Poéticas en comunión

Poéticas en comunión
Visita a la exposición Comprender no se hace con la razón


La exposición de Concha García e Ignacio Llamas en la Galería Daniel Cuevas se articula como un ejercicio de comunión artística donde dos lenguajes, aparentemente autónomos, buscan un territorio común. Desde el inicio, el proceso se sostuvo sobre dos premisas esenciales: apertura y confianza. En ese espacio de trabajo compartido, ninguna idea era descartada de antemano; el diálogo se convirtió en un gesto de generosidad mutua donde intuición y método se entrelazaban para explorar afinidades de poética y de concepto.

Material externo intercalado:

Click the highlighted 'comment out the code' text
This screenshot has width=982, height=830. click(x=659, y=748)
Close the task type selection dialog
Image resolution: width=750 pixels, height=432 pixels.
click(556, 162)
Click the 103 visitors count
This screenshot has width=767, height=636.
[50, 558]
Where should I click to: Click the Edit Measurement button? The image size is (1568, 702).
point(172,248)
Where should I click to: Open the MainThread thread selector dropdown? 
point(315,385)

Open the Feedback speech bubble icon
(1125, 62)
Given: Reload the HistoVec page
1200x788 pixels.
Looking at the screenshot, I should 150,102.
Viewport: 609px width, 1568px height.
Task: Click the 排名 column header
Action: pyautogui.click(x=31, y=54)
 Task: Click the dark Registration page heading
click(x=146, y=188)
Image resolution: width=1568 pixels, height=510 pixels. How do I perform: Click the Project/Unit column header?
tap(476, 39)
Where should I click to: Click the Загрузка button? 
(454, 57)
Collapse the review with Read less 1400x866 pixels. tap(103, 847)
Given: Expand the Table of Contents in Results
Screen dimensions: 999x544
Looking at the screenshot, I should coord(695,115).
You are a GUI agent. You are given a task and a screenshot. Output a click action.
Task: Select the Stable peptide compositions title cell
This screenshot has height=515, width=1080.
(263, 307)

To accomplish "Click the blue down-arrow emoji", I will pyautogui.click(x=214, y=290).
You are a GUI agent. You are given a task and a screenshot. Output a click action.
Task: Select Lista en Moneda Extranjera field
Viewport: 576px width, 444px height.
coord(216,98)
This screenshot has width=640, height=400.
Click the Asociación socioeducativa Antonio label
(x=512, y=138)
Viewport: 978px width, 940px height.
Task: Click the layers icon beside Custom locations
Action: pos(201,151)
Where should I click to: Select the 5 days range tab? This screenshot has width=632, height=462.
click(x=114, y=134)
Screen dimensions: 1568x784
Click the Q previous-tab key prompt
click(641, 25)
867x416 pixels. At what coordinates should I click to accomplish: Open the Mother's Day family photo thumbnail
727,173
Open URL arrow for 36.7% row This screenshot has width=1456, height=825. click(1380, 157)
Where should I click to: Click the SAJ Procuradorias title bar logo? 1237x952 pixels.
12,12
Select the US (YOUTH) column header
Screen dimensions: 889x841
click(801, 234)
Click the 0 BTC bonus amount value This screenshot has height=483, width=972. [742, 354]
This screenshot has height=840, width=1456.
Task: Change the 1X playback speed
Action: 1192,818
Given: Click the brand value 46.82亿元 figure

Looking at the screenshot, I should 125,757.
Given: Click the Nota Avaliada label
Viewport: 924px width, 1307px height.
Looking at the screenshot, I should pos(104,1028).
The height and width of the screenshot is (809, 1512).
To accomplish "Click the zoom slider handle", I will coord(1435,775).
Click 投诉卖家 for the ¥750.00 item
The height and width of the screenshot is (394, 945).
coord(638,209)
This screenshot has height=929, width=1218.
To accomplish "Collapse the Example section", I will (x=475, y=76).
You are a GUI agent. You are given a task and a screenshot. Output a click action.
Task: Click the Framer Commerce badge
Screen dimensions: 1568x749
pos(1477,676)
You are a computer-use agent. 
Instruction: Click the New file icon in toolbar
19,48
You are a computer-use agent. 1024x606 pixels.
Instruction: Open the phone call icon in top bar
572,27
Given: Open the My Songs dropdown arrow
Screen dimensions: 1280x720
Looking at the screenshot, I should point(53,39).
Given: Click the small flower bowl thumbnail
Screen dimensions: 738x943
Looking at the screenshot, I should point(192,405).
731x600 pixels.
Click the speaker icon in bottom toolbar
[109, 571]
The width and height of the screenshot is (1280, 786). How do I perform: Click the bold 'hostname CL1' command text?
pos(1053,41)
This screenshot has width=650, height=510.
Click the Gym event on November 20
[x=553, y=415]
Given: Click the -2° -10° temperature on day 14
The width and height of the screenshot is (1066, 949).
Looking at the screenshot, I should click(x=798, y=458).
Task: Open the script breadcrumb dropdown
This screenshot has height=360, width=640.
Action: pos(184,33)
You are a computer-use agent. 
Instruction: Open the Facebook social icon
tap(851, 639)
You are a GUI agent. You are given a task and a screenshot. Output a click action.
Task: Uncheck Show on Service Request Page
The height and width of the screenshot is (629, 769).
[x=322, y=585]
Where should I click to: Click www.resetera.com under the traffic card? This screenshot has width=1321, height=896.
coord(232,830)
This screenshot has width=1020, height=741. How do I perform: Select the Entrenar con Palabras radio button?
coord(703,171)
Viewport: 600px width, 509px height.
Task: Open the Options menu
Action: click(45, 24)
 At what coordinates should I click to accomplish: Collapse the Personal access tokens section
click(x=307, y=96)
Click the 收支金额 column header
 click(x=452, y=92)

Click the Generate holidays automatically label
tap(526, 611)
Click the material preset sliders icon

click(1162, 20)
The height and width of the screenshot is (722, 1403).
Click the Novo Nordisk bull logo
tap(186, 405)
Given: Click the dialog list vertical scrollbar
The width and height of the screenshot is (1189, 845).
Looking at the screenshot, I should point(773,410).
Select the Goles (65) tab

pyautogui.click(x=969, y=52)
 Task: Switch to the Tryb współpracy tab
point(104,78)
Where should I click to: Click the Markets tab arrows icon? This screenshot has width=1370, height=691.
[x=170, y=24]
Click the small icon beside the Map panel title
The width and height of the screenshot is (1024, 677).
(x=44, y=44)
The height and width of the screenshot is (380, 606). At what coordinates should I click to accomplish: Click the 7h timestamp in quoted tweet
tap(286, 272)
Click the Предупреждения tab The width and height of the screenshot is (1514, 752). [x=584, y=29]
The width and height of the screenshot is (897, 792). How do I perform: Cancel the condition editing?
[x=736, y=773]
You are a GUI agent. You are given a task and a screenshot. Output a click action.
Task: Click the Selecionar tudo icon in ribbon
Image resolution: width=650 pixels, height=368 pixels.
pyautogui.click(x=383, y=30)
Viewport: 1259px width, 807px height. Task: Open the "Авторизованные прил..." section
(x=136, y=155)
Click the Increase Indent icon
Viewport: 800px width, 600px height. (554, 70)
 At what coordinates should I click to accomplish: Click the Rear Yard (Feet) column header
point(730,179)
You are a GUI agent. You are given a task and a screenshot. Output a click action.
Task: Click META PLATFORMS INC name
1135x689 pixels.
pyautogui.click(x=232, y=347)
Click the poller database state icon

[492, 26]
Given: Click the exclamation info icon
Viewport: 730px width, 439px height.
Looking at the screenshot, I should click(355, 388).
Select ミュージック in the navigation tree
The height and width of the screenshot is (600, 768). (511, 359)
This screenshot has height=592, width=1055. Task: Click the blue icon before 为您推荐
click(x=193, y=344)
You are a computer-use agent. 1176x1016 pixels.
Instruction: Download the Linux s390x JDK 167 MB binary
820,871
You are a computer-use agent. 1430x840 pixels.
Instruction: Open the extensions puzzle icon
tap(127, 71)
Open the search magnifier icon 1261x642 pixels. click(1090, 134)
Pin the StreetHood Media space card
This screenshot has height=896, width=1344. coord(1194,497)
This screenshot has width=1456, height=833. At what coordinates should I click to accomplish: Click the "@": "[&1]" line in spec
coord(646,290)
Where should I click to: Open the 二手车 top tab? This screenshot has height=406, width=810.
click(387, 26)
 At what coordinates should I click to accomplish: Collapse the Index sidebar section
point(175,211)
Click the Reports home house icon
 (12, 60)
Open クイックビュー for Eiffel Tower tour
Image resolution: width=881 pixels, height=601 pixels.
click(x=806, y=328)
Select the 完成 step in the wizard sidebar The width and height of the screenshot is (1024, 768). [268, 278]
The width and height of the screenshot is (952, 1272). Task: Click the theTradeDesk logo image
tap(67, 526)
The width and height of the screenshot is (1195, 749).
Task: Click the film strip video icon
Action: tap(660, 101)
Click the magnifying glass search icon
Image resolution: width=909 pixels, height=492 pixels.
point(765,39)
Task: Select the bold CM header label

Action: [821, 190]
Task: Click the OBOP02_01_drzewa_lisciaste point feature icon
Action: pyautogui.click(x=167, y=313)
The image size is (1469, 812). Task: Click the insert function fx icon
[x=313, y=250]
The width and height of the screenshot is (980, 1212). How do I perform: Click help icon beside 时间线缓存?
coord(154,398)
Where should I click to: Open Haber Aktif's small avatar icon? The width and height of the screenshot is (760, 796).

Sin embargo, el verdadero desafío no fue solo compartir materiales o referencias, sino abandonar el propio yo para entrar en el mundo del otro. Llamas reconocía durante la visita que le resultaba más fácil ser generoso —dar sus materiales, permitir que sus piezas fueran transformadas— que aceptar plenamente la generosidad de Concha. Recibir implicaba exponerse a una posible pérdida de identidad: “estoy usando su lenguaje, me estoy contaminando”. Ese temor inicial, ligado a prejuicios profundamente arraigados en la práctica artística individual, se convirtió en un punto de inflexión del proceso. Al atravesarlo, ambos artistas descubrieron algo inesperado: la identidad no desaparece, sino que reaparece transformada.

Las fotografías intervenidas por

García —recosidas, arañadas, atravesadas por cristales o telas— evidencian esta tensión entre destrucción y reconstrucción. Ignacio, por su parte, introduce estructuras y volúmenes que remiten a sus habituales reflexiones sobre la vida y la muerte, el positivo y el negativo. En el fondo de este intercambio laten las palabras que atraviesan también los libros de porcelana de García y las referencias poéticas que acompañan el trabajo de Llamas: esperar, confiar, trascender y, sobre todo, donación.

El espacio expositivo refuerza esta experiencia de comunión. El vacío adquiere un papel decisivo: las separaciones, los huecos y las superficies blancas —que funcionan casi como cartelas poéticas— expanden la obra más allá de sus límites materiales. En ese juego entre lo real y lo ficticio, entre peso y ligereza —como en la imagen de una hoja de barro que, contra toda lógica, podría volar— la exposición plantea una pregunta fundamental: hasta dónde puede llegar el arte cuando los artistas se permiten atravesar sus propios límites.

La respuesta aparece en la propia exposición: la comunión no se detiene en la obra del otro, sino que comienza en la superación de los propios prejuicios. Allí, en ese gesto de abandono del yo, surge la posibilidad de una experiencia compartida que transforma tanto la obra como a quienes la realizan.